Profession Building Surveyor

Building surveying is perhaps the only recession-proof job option in the construction sector. Recession often impacts new building constructions, but usually does not affect maintenance and improvement of existing building stock – an area where most building surveyors work.
Aspiring building surveyors in the UK have more reasons to cheer! The country’s construction sector is set to grow at a steady pace over the next few years. More importantly, private housing repairs, maintenance and improvement (RM&I) will grow at 3-4 percent per year until 2020, estimates the Construction Products Association (CPA).
If you are planning a career in building surveying, you are definitely on the right track. But before you start your preparation, here are some important things to know about the nitty-gritty of this career option.

Job Description

Building surveyors usually provide advisory services on all areas of property and construction.
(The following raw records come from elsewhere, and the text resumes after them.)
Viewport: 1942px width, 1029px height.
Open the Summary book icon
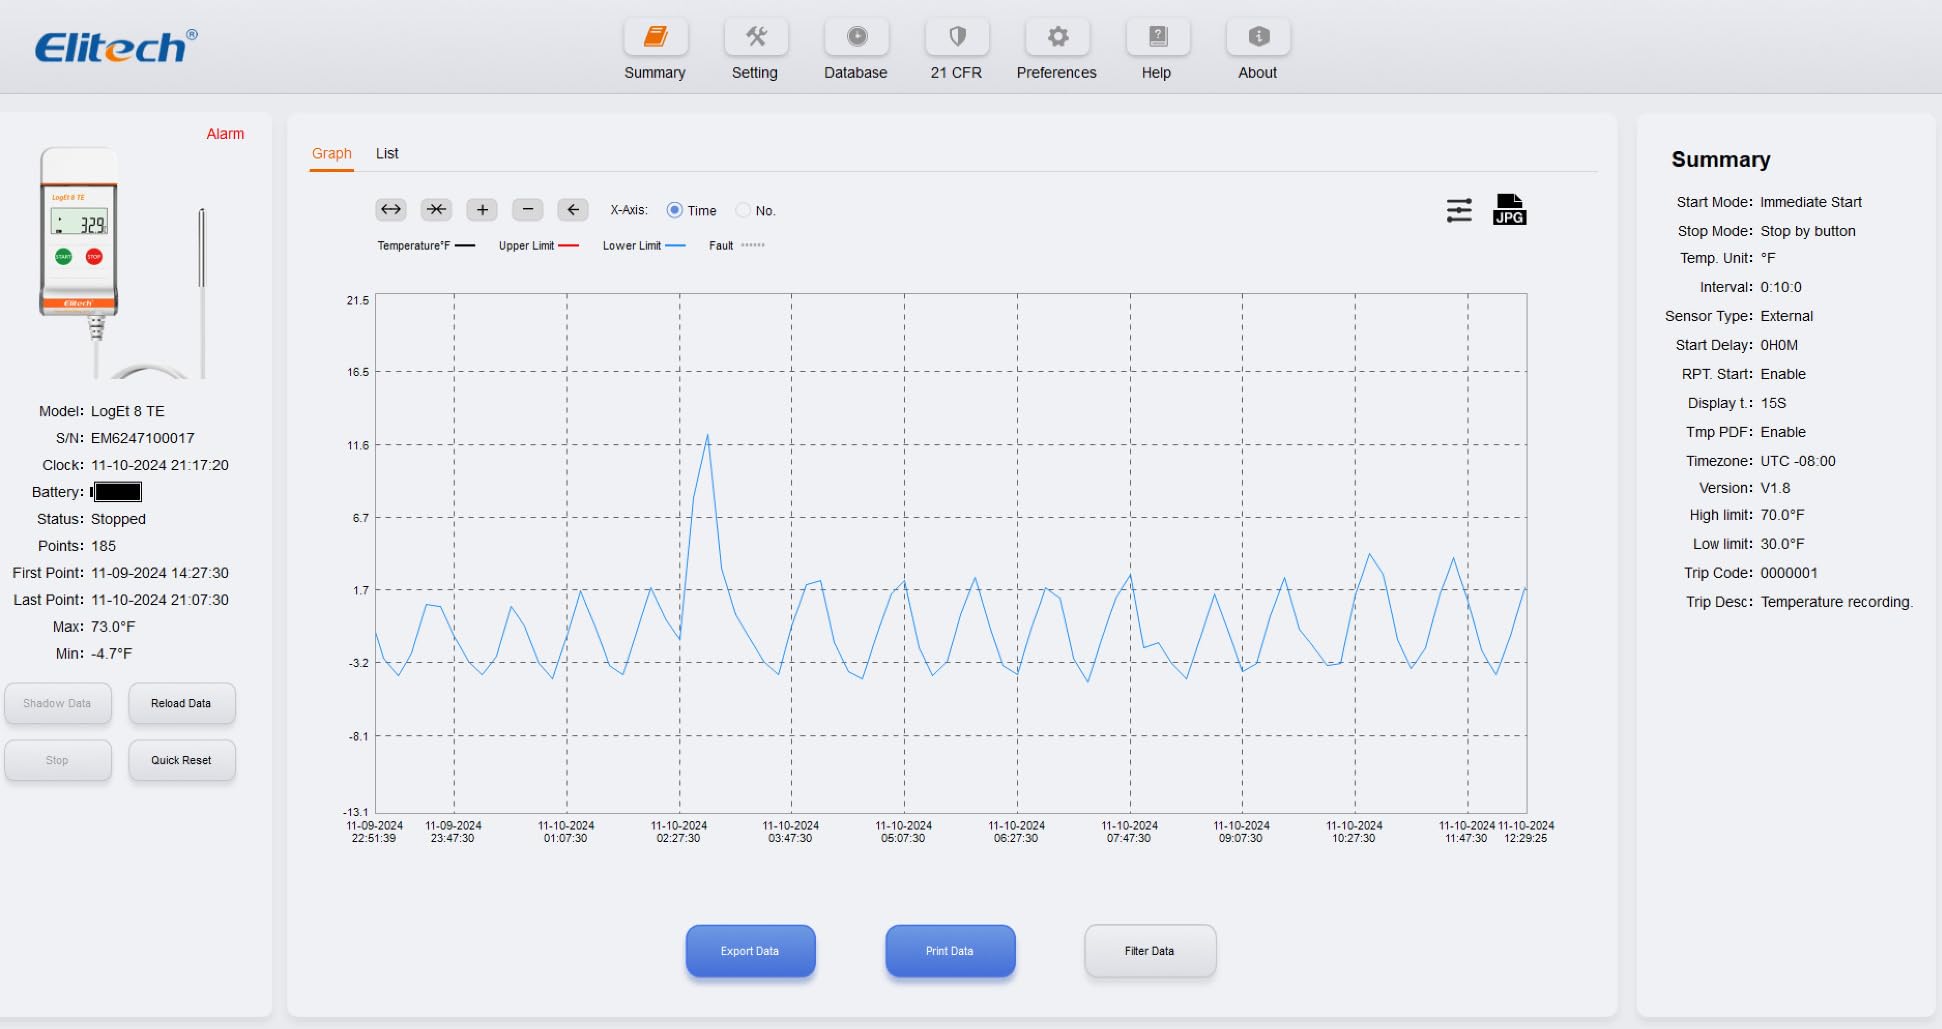coord(655,38)
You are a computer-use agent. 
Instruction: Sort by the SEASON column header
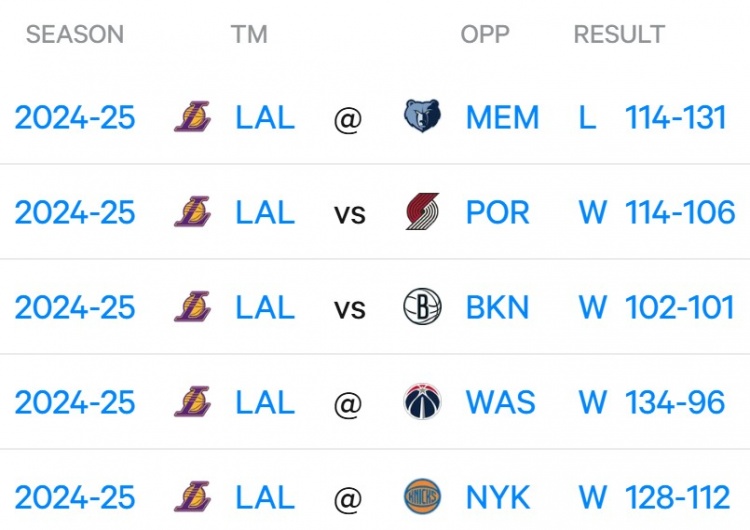75,34
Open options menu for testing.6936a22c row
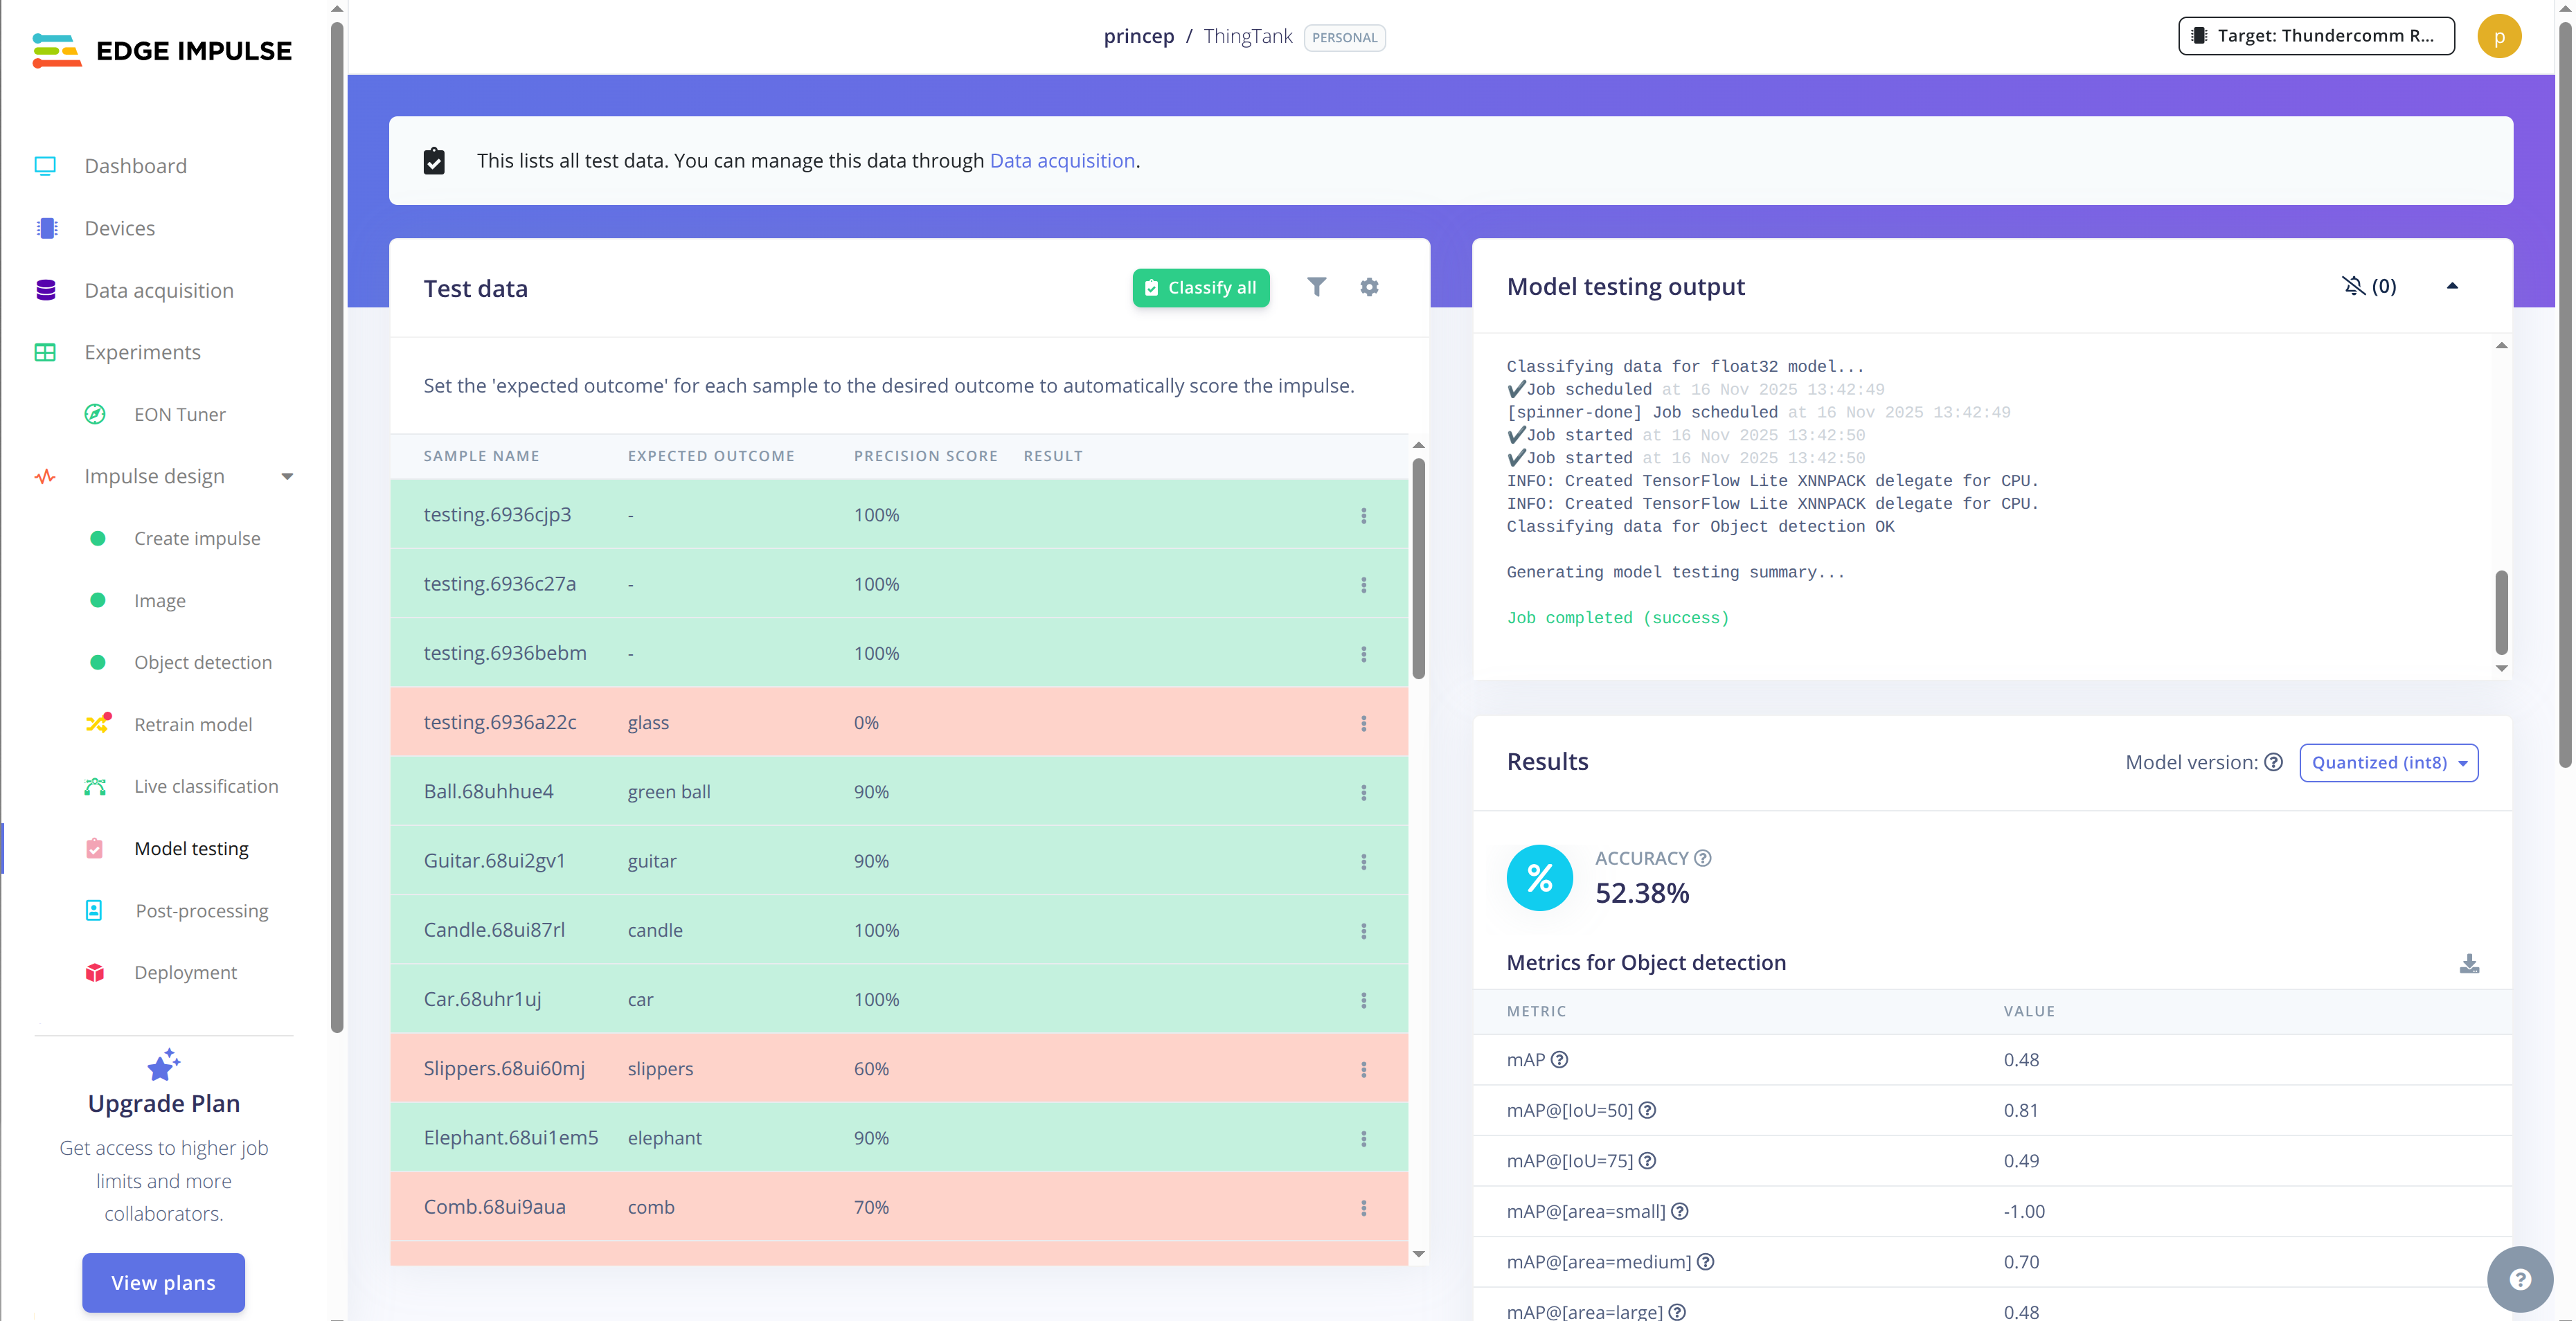 pyautogui.click(x=1363, y=723)
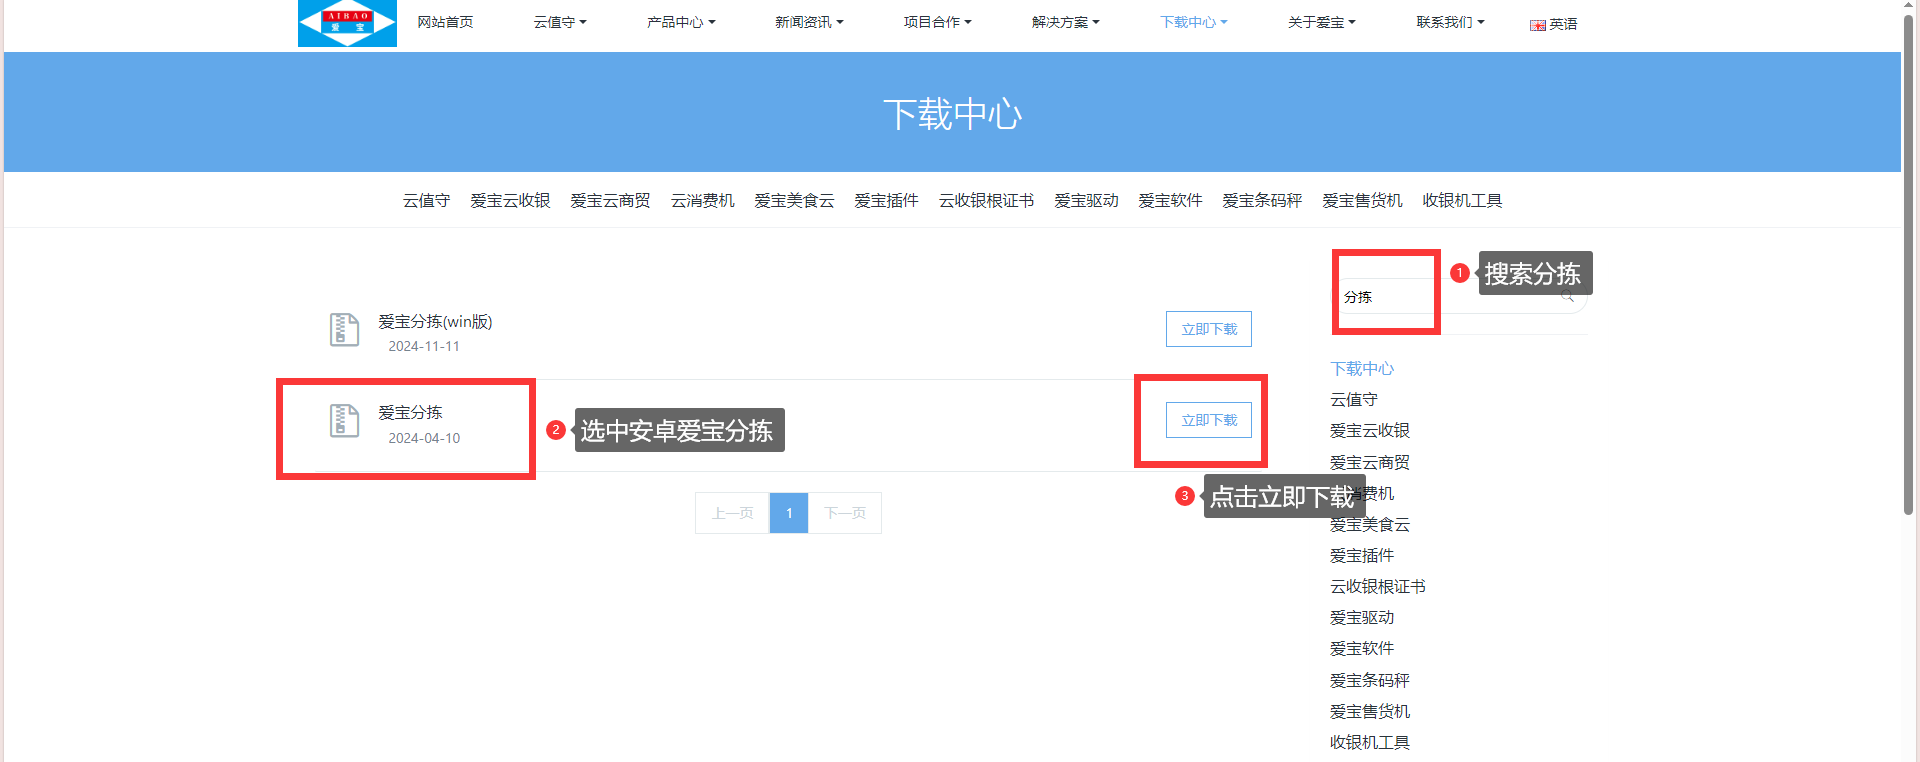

Their services are available for both planning and development of new buildings and repairing maintenance, improvement, and restoration of existing stock. They work on almost all types of construction projects, including commercial, industrial, and residential projects. As a building surveyor, you may need to advise on how to preserve and restore a historic building or how to make a building more sustainable. Your job will usually involve surveying properties, planning and monitoring building works, and providing advice on legal, financial and technical issues associated with property and construction. Your duties may vary depending on the project and company you are working for, but usually include;
  • Carrying out land and property surveys and valuations
  • Checking buildings for any defects and advising clients accordingly
  • Identifying project requirements
  • Estimating cost and timeline for the project
  • Carrying out feasibility studies
  • Preparing contracts, budgets and other documents
  • Writing technical reports
  • Advising clients on sustainable constructions, building regulations and safety standards
  • Offering advice on legal, financial and technical issues
  • Monitoring the progress of works and ensuring the project completes on time and within the budget
  • Advising clients on boundary disputes
  • Educational Qualification

    Graduates from any degree discipline are eligible to enter into this profession, but employers usually prefer candidates with a bachelor’s degree in building surveying or related subjects, such as construction, economics, civil engineering and urban and land studies. You’ll get a competitive advantage during job hunting, if your degree is accredited by the Royal Institute of Chartered Surveyors (RICS), the Chartered Institute of Building (CIOB) or the Association of Building Engineers (ABE). In addition to formal education, you need some professional development training to increase your chances of getting a job. If you have a non-accredited degree or a degree in an unrelated subject, you should take up a RICS-accredited postgraduate course to give yourself a level playing field. Most employers look for candidates with some hands-on experience - hence joining a training course on building surveying after graduation would be a good idea.

    Skills Required

    You need a diverse range of skills and personal attributes to excel in this career. While being intelligent and analytical, you should have thorough knowledge of building techniques and regulations. A good candidate for this profession will have the following skills and qualities.
  • Excellent problem solving skills
  • An eye for detail
  • Excellent written and verbal communication skills
  • Presentation skills
  • Report writing skills
  • Excellent maths skills and good understanding of science and technology
  • Career Opportunity and Salary

    Building surveyors find employment opportunities in a wide variety construction markets, including domestic and commercial markets. Typical employers include survey firms, housing associates, loss adjusters, local authorities, utility companies and construction companies. There is a good opportunity for career growth. You can start as a building surveyor and gradually move up the career ladder to become a project manager or senior manager. It is also possible to start your own private practice. Salary of building surveyors varies depending on location, skills, qualification and experience. For instance, London offers a higher salary than most other cities in the UK. If you enter into this profession after graduation, your salary could be anywhere between £19,000 and £23,000. In comparison, charted surveyors can expect between £22,000 and £27,000. With experience, your salary will increase and may reach around £50,000 after five years and around £70,000 after 10 years.

    If you have a logical mind with strong interests in building techniques and methods, you are perhaps a good candidate for this profession.